Gunmen opened fire on the home of the German ambassador in Greece last night, with anti-terror police recovering more 60 bullets from the scene.
Officers closed off the streets around the residence of Ambassador Wolfgang Dold in a usually busy part of Athens’ Halandri district. They said a stolen car was also found near the scene of the shooting, which was reported to have been carried out with automatic weapons.
No group claimed to have carried out the attack, in which nobody was hurt.
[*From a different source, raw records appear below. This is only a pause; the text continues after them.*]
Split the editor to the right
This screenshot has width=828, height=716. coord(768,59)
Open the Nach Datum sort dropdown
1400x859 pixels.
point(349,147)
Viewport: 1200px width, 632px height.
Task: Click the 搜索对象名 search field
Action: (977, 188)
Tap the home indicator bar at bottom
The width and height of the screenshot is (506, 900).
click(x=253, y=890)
Police briefly detained six people for questioning, but they were later released without charge amid ongoing investigations.
Germany has been a constant target for criticism in austerity-hit Greece over recent years, while the government said it blamed the shooting on “terrorists” trying to damage Athens’ reputation before it takes over the EU presidency.
Ambassador Dold, a 55-year-old career diplomat who has three children, issued a statement thanking the government for the police's “swift response”.
“To those responsible for this action, I state it will not affect the close and friendly relations between our two countries, and it will not reverse the country's economic recovery,” he said.
On Monday, Prime Minister Antonis Samaras spoke to German Chancellor Angela Merkel as well the German ambassador following the attack.
“The Greek government expresses its outrage and outright condemnation of today's cowardly terrorist action which had the only apparent and objective of (damaging) Greece's image abroad ... The perpetrators will soon be brought to justice,” a foreign ministry statement said.
Germany is the country’s biggest bail-out lender, and has been blamed for imposing tough economic measures as a condition of its loans.
The same embassy residence was also the target in a 1999 attack using an improvised rocket launcher. That also resulted in no injuries, and was claimed by the November 17 terrorist group.
Foreign diplomats were repeatedly targeted by far-left terrorist groups active from the mid-1970s but such attacks have been rare since a major police crackdown on radical militants that started more than a decade ago and resulted in multiple arrests and convictions.